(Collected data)
+++

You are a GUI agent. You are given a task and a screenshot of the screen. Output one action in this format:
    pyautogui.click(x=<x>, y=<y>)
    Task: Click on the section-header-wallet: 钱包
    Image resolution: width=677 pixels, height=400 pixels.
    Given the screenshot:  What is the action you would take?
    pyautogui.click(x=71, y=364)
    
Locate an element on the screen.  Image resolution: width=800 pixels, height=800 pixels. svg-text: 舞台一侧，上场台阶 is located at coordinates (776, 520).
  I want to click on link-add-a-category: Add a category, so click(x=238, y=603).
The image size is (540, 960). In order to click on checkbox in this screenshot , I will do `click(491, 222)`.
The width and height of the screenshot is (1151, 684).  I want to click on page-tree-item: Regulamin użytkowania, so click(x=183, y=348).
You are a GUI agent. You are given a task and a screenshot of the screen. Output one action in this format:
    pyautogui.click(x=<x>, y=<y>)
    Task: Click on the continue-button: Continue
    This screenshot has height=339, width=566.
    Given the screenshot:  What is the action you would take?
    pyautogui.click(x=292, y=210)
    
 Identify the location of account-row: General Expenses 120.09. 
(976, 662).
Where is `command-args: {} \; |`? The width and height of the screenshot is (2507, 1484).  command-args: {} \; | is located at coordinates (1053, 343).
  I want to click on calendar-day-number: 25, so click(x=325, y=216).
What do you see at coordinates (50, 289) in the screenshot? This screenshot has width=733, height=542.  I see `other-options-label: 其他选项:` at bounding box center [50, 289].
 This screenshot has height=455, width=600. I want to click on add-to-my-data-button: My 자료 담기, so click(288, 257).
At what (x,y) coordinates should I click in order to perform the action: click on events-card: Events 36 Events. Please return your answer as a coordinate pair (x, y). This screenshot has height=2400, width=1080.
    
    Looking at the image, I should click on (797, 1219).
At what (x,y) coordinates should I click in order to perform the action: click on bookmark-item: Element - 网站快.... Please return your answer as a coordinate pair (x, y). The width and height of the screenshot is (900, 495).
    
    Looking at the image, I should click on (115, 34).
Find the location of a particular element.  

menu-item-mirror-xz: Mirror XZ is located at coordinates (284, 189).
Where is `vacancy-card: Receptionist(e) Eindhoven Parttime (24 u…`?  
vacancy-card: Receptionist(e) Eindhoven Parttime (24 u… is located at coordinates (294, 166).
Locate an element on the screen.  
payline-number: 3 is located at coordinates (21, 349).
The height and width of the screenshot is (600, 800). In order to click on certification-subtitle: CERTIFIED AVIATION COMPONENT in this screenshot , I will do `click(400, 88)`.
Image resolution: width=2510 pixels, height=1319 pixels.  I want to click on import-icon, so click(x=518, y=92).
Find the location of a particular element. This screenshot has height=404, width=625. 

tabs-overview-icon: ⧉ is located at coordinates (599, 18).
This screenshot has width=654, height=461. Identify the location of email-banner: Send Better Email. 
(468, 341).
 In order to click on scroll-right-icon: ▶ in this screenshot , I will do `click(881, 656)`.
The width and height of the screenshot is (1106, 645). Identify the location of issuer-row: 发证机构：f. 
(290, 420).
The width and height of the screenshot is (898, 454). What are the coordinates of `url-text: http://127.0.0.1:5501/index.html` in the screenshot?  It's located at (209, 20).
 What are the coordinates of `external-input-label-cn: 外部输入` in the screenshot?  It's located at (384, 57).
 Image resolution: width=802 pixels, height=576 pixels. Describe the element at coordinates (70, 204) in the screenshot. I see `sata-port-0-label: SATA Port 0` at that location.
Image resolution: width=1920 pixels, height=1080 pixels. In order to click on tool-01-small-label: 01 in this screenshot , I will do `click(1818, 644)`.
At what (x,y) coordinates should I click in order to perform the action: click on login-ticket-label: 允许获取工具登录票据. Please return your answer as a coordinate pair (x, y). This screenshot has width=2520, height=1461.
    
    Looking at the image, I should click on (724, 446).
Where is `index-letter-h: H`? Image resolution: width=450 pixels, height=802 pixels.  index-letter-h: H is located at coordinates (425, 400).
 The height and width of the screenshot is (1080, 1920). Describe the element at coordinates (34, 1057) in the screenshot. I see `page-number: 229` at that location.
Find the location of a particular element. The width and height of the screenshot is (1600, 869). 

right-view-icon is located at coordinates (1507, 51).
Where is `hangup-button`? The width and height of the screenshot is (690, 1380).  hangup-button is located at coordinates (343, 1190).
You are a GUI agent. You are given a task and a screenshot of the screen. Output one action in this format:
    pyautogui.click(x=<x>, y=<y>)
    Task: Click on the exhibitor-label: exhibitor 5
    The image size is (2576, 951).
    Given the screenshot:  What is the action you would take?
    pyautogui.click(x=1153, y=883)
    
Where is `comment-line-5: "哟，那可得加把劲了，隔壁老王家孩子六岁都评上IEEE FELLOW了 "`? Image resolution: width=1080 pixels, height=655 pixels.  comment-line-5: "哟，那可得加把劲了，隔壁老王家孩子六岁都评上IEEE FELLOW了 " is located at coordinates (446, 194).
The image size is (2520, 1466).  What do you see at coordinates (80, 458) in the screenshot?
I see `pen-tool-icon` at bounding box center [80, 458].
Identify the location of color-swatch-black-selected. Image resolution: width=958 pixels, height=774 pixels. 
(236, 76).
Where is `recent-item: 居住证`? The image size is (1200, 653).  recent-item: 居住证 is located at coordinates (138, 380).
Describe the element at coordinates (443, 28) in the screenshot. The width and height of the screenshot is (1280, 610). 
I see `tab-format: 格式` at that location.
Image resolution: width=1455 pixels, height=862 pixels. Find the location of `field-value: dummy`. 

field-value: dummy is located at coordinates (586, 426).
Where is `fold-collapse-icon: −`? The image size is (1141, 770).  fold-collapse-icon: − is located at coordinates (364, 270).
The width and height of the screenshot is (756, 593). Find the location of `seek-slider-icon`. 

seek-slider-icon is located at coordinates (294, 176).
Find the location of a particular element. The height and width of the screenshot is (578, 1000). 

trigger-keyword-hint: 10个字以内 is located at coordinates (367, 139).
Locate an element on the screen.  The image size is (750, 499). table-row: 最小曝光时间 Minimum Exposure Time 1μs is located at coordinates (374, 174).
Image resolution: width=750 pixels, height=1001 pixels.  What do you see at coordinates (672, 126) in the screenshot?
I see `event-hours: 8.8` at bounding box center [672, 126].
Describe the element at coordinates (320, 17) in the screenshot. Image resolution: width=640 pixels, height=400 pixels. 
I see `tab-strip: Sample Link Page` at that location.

+++

▶ **What you need to do**: Turn the lines from the one containing "coordinates (446, 194)." through the one containing "field-value: dummy is" into a Markdown table with the columns No. and Content, one numbered row per line and blank lines omitted.

▶ **Response to this task**:
| No. | Content |
|---|---|
| 1 | Where is `comment-line-5: "哟，那可得加把劲了，隔壁老王家孩子六岁都评上IEEE FELLOW了 "`? Image resolution: width=1080 pixels, height=655 pixels.  comment-line-5: "哟，那可得加把劲了，隔壁老王家孩子六岁都评上IEEE FELLOW了 " is located at coordinates (446, 194). |
| 2 | The image size is (2520, 1466).  What do you see at coordinates (80, 458) in the screenshot? |
| 3 | I see `pen-tool-icon` at bounding box center [80, 458]. |
| 4 | Identify the location of color-swatch-black-selected. Image resolution: width=958 pixels, height=774 pixels.  |
| 5 | (236, 76). |
| 6 | Where is `recent-item: 居住证`? The image size is (1200, 653).  recent-item: 居住证 is located at coordinates (138, 380). |
| 7 | Describe the element at coordinates (443, 28) in the screenshot. The width and height of the screenshot is (1280, 610).  |
| 8 | I see `tab-format: 格式` at that location. |
| 9 | Image resolution: width=1455 pixels, height=862 pixels. Find the location of `field-value: dummy`.  |
| 10 | field-value: dummy is located at coordinates (586, 426). |